Collected data entries:
--------------------

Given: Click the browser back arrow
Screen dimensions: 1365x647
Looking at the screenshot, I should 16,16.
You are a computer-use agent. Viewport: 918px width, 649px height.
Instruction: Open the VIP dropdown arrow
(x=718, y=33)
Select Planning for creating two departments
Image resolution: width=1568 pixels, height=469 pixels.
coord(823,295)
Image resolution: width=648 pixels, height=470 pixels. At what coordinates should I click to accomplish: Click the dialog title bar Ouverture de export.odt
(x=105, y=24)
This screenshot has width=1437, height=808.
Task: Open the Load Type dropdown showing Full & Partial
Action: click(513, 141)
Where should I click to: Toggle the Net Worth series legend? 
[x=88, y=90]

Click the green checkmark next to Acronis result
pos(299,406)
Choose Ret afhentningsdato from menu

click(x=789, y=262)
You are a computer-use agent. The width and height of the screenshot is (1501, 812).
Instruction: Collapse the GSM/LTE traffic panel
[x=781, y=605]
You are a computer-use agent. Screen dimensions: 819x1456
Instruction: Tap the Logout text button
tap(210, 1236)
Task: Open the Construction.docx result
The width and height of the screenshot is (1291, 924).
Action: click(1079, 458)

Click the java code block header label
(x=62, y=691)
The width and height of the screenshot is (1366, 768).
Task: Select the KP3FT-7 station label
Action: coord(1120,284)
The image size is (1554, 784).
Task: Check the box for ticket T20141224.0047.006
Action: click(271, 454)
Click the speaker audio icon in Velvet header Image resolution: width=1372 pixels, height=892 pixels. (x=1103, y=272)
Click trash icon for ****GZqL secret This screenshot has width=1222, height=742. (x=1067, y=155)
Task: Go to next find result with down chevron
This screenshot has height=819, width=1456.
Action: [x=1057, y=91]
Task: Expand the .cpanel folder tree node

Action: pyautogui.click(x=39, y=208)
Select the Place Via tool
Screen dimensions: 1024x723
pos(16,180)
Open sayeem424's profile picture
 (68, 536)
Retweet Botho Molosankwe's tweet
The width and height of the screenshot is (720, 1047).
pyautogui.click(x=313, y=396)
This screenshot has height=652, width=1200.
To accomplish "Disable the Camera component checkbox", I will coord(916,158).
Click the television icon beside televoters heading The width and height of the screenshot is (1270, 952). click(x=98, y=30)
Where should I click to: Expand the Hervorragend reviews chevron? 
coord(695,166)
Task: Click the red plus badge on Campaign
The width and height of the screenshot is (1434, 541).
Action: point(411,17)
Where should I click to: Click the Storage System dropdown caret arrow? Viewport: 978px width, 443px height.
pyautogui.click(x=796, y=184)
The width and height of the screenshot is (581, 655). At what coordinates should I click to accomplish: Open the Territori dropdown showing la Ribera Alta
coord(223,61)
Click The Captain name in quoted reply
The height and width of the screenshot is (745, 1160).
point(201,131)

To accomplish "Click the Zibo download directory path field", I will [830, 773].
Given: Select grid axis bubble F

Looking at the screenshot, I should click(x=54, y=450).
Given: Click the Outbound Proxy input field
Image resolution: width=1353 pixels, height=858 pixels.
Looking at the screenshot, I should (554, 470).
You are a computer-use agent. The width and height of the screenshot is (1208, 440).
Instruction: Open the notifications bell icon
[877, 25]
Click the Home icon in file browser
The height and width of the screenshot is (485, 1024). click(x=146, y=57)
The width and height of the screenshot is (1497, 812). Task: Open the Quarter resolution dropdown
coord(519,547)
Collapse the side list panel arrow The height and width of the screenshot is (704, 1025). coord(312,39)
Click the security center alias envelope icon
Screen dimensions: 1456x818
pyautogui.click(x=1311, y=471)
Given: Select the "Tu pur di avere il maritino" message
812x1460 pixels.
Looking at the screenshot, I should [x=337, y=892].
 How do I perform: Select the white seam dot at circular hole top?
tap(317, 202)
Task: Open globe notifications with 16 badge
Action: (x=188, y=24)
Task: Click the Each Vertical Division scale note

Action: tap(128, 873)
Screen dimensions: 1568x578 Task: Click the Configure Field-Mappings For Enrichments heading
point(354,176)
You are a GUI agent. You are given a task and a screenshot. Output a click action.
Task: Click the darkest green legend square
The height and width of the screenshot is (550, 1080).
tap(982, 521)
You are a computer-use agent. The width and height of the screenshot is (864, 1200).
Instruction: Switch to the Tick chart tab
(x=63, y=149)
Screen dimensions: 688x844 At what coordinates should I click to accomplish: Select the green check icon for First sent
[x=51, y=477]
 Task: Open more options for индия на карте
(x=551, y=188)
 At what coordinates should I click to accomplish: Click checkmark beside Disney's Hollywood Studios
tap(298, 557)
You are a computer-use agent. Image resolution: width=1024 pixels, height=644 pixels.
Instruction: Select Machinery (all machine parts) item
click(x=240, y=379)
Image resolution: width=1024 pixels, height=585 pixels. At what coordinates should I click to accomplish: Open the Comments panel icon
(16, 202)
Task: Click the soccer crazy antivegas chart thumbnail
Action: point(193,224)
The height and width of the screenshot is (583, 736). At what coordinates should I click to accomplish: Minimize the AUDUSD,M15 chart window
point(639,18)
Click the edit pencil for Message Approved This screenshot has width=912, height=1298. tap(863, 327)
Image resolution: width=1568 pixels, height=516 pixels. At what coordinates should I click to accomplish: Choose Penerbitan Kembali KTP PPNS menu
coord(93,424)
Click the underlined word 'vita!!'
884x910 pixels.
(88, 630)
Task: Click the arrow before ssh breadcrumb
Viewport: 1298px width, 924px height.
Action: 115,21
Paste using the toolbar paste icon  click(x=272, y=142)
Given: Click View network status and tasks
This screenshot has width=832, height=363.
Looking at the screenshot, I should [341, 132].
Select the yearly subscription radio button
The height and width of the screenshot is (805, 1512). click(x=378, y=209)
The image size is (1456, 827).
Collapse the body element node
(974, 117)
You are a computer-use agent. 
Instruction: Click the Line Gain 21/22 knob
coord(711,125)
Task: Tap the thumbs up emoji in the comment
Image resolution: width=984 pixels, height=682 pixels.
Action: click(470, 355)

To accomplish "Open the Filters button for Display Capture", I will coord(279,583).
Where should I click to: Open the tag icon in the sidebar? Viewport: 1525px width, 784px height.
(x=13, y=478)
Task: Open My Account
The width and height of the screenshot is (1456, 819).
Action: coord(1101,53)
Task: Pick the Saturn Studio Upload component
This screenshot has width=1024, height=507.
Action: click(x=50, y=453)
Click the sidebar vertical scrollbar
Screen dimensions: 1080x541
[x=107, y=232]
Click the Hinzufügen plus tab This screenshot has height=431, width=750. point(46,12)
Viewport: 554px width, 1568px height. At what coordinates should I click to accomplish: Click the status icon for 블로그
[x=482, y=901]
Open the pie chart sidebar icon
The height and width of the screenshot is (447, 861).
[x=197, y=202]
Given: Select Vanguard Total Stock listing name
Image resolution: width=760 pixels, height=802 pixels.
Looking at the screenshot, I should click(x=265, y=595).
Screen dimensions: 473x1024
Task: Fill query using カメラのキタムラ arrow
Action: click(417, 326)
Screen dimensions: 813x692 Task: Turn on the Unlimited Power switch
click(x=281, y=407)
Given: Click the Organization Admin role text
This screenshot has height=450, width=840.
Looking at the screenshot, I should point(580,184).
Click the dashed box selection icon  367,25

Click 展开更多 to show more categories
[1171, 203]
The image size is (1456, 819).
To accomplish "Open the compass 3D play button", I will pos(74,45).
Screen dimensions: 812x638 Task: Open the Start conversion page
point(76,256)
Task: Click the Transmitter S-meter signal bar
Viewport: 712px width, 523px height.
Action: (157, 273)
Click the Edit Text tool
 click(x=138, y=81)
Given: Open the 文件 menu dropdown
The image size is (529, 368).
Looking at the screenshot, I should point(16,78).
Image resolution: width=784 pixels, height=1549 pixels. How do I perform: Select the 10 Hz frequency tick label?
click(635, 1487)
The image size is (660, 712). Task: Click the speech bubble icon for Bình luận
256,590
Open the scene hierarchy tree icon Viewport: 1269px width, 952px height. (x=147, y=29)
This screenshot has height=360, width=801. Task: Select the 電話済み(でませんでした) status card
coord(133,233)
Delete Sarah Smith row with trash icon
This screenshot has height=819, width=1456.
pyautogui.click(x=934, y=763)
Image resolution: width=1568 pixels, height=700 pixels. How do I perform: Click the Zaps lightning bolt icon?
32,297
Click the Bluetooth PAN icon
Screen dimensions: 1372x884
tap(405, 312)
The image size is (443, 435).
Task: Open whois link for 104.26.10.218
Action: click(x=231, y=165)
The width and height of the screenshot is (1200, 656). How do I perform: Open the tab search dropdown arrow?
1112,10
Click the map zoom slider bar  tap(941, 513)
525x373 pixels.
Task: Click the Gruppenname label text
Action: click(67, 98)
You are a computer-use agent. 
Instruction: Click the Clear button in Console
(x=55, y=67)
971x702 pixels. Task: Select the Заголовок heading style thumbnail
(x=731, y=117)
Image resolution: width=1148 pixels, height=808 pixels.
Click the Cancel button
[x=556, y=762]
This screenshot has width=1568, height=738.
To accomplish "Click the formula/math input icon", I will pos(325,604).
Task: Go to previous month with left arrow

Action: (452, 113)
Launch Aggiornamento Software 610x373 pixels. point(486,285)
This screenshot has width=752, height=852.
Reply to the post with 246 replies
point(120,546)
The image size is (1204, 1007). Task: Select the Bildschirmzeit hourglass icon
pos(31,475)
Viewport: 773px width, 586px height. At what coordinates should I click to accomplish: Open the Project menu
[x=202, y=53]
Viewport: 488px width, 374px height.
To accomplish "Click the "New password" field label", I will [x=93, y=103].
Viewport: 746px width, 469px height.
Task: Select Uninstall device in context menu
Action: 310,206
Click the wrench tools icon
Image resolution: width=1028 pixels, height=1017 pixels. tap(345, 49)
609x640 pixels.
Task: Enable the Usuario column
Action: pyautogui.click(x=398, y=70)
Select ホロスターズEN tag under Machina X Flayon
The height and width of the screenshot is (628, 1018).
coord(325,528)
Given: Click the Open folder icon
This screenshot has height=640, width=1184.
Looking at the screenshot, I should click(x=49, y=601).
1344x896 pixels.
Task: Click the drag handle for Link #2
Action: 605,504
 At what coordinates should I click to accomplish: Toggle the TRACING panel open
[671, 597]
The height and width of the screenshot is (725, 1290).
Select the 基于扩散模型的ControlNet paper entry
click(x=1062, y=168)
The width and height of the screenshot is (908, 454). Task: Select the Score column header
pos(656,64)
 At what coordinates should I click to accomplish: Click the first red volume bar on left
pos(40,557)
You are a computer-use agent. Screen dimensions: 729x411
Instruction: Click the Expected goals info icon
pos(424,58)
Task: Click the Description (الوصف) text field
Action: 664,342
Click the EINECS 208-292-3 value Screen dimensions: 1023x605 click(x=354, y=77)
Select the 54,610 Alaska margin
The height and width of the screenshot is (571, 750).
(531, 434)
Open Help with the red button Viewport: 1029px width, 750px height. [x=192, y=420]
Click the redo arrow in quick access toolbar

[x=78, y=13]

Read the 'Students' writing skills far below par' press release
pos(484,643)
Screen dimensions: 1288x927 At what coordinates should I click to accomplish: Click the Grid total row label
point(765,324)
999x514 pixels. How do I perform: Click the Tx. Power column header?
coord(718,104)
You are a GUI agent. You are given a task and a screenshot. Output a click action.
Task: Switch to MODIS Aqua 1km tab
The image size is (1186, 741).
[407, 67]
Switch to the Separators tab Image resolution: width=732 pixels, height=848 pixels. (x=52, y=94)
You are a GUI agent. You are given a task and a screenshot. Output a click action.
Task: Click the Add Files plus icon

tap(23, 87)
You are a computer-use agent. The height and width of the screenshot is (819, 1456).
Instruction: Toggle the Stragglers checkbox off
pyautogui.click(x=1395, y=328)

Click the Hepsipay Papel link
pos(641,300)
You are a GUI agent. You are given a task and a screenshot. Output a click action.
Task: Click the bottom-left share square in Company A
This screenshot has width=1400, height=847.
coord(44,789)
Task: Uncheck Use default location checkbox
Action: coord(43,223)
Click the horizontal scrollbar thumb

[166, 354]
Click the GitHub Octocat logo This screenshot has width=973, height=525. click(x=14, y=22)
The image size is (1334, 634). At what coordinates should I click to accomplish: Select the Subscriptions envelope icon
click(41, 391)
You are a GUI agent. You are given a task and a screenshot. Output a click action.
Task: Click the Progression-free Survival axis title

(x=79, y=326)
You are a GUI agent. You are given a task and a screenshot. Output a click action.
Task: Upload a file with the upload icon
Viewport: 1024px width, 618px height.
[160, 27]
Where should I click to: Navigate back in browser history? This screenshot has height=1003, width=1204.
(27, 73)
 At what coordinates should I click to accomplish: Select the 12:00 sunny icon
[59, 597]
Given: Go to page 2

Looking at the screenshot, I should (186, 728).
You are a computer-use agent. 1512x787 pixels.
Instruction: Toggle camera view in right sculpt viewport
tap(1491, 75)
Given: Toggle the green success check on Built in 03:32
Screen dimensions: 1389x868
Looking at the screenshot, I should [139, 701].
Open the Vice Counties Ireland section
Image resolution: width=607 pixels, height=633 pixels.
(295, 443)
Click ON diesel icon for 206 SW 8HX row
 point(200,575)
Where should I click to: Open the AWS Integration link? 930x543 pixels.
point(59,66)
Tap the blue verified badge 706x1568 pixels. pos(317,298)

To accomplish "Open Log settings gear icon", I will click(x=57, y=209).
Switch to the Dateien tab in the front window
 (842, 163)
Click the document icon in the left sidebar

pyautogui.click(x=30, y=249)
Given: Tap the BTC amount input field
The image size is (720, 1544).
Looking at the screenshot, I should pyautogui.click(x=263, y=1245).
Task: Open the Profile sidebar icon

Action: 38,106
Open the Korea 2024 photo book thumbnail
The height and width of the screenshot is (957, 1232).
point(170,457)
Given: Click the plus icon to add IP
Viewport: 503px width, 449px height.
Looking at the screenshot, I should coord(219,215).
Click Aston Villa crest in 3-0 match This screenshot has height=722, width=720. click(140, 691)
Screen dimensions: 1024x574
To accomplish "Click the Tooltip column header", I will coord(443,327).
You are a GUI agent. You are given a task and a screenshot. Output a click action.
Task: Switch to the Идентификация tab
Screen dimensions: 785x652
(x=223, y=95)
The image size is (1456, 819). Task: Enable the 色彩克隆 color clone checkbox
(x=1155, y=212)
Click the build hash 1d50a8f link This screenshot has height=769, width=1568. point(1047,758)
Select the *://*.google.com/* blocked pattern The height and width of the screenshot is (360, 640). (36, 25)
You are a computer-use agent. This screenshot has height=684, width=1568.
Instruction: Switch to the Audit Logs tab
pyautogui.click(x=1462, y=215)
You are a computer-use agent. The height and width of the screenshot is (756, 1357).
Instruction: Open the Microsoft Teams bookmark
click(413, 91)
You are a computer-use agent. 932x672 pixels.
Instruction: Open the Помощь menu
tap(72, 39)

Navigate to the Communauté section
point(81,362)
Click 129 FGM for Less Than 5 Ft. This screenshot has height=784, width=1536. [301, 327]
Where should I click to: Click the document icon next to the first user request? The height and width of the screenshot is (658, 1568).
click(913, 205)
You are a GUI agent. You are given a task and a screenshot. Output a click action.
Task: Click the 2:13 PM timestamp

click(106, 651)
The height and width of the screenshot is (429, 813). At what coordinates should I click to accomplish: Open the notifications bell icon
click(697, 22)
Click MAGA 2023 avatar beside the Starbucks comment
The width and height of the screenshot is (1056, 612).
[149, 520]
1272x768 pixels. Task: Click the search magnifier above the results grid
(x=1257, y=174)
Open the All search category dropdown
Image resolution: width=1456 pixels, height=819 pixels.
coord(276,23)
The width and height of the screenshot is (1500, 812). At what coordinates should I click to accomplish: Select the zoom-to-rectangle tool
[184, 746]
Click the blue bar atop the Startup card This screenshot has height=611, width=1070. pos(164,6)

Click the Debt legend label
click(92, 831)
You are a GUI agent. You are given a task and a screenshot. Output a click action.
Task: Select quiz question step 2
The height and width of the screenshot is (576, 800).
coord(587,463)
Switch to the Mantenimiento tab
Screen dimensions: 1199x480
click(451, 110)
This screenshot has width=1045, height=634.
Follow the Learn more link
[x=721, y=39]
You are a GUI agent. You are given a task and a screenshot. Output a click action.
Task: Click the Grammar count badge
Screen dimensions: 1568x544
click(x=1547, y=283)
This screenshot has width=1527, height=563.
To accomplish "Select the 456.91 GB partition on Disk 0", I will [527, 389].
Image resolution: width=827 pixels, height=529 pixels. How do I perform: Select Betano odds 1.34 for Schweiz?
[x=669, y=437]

--------------------

__Work to be completed__
Copy the records above verbatim, from the first line through the line containing "Click trash icon".

__The response__
Given: Click the browser back arrow
Screen dimensions: 1365x647
Looking at the screenshot, I should 16,16.
You are a computer-use agent. Viewport: 918px width, 649px height.
Instruction: Open the VIP dropdown arrow
(x=718, y=33)
Select Planning for creating two departments
Image resolution: width=1568 pixels, height=469 pixels.
coord(823,295)
Image resolution: width=648 pixels, height=470 pixels. At what coordinates should I click to accomplish: Click the dialog title bar Ouverture de export.odt
(x=105, y=24)
This screenshot has width=1437, height=808.
Task: Open the Load Type dropdown showing Full & Partial
Action: click(513, 141)
Where should I click to: Toggle the Net Worth series legend? 
[x=88, y=90]

Click the green checkmark next to Acronis result
pos(299,406)
Choose Ret afhentningsdato from menu

click(x=789, y=262)
You are a computer-use agent. The width and height of the screenshot is (1501, 812).
Instruction: Collapse the GSM/LTE traffic panel
[x=781, y=605]
You are a computer-use agent. Screen dimensions: 819x1456
Instruction: Tap the Logout text button
tap(210, 1236)
Task: Open the Construction.docx result
The width and height of the screenshot is (1291, 924).
Action: click(1079, 458)

Click the java code block header label
(x=62, y=691)
The width and height of the screenshot is (1366, 768).
Task: Select the KP3FT-7 station label
Action: coord(1120,284)
The image size is (1554, 784).
Task: Check the box for ticket T20141224.0047.006
Action: click(271, 454)
Click the speaker audio icon in Velvet header Image resolution: width=1372 pixels, height=892 pixels. (x=1103, y=272)
Click trash icon for ****GZqL secret This screenshot has width=1222, height=742. (x=1067, y=155)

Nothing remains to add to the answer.